L’arte della comunicazione per appianare i conflitti nei rapporti di coppia.
Prima di mettere a punto una qualsiasi strategia è sempre bene individuare cosa è sicuramente da evitare, per cui Giorgio Nardone, in Correggimi se sbaglio, descrive anzitutto il dialogo fallimentare per evidenziare le modalità che sarebbe meglio eliminare (se non totalmente almeno in gran parte) se si desidera costruire una relazione d’amore appagante e serena.
Correggimi se sbaglio è un libro realmente illuminante, per imparare la giusta maniera di chiedere ciò di cui abbiamo bisogno, conoscere il modo più appropriato di esprimere le nostre emozioni e saper reagire in modo vincente alle aggressioni verbali. Tutto questo ci aiuta ad essere in sintonia non solo col partner ma anche con le persone con cui quotidianamente ci capita di rapportarci.
Nelle relazioni di coppia caratterizzate da frequenti incomprensioni, contrasti, litigi ecc., troppo spesso si ripetono alcune di queste dinamiche che non aiutano il rapporto e che è utile imparare ad evitare:
• Puntualizzare (quando un partner tende a puntualizzare condizioni, sensazioni, emozioni del rapporto di coppia indicando all’altro come dovrebbe essere la relazione succede che anche se il partner ha ragione, per l’altro è fastidioso e irritante sentirsi dire come dovrebbero essere le cose per cui è probabile che in lui/lei nasca la voglia di trasgredire alle regole della relazione);
• Recriminare (protestare in maniera energica puntualizzando le colpe del partner, anche se si è dalla parte della ragione tende a creare, nella persona che si sente accusata, una reazione emotiva di ribellione);
• Rinfacciare (il vittimismo da parte di uno dei partner, favorisce l’esasperazione dei conflitti, infatti l’altro che vuole essere spinto a sentirsi il carnefice, raramente cambia comportamento e anzi si indispone a tal punto da peggiorare il comportamento in discussione);
• Predicare (quando uno dei partner critica e giudica l’altro indicandogli cosa è giusto e cosa non lo è a livello morale, la reazione dell’altro è quella di suscitare la voglia di trasgredire le regole morali impostegli);
• Dire «Te l’avevo detto!» (crea l’effetto disastroso di provocare e irritare il partner);
• Dire «Lo faccio solo per te» (far sentire il partner inferiore e in debito per qualcosa che non ha richiesto anche in questo caso ha il risultato di produrre irritazione);
• Dire «Lascia… faccio io» (un aiuto non richiesto spesso fa sentire il partner un incapace e quindi lo indispone e lo infastidisce);
• Biasimare (complimentarsi con l’altro e poi affermare che però avrebbe potuto fare di meglio, ha un effetto catastrofico sul partner).

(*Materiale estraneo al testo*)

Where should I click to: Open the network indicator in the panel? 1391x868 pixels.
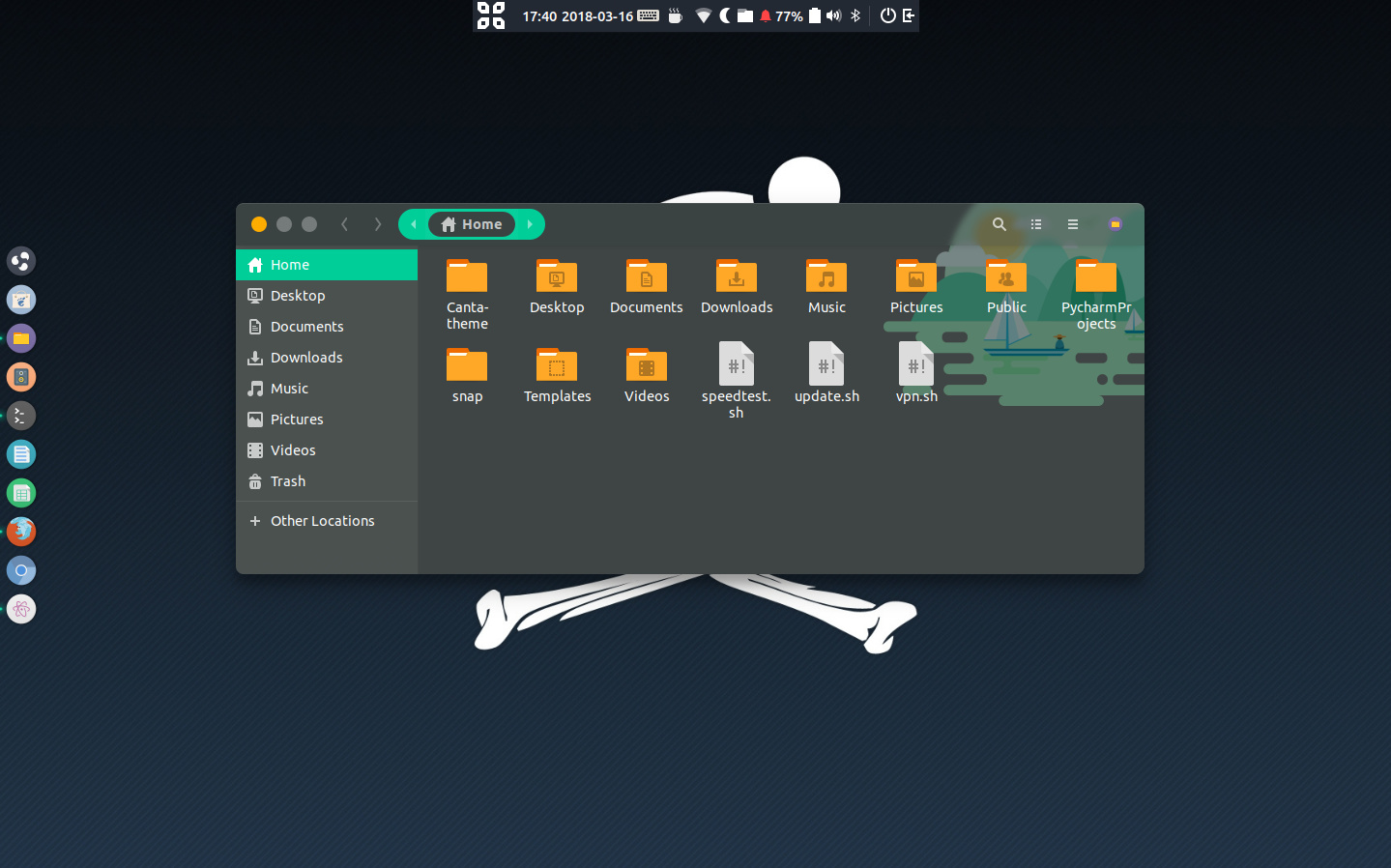[703, 15]
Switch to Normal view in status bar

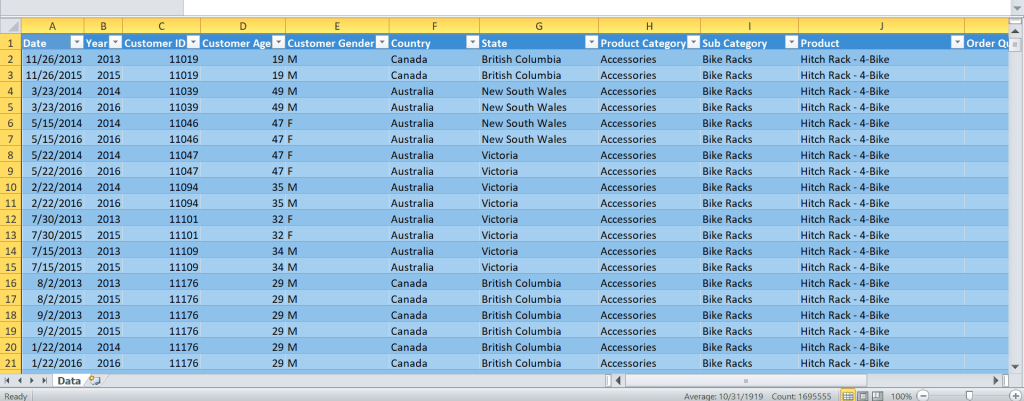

Imparare le regole del dialogo strategico alla base della comunicazione costruttiva, richiede tempo e molto allenamento.
Ecco in sintesi i principi generali: domandare piuttosto che affermare (evitare di iniziare un dialogo con affermazioni e procedere ponendo domande non provocatorie); chiedere verifica piuttosto che sentenziare (chiedere sempre conferma di aver compreso bene ciò che il partner sta dicendo invece di arrabbiarsi o reagire impulsivamente); evocare piuttosto che spiegare (usare il potere delle evocativo delle parole per imparare a toccare le corde emotive del proprio partner, ciò permette al partner di comprenderci meglio); agire piuttosto che pensare (per ottenere un cambiamento reale è necessario non solo capire ma anche agire in maniera differente per ottenere risultati diversi).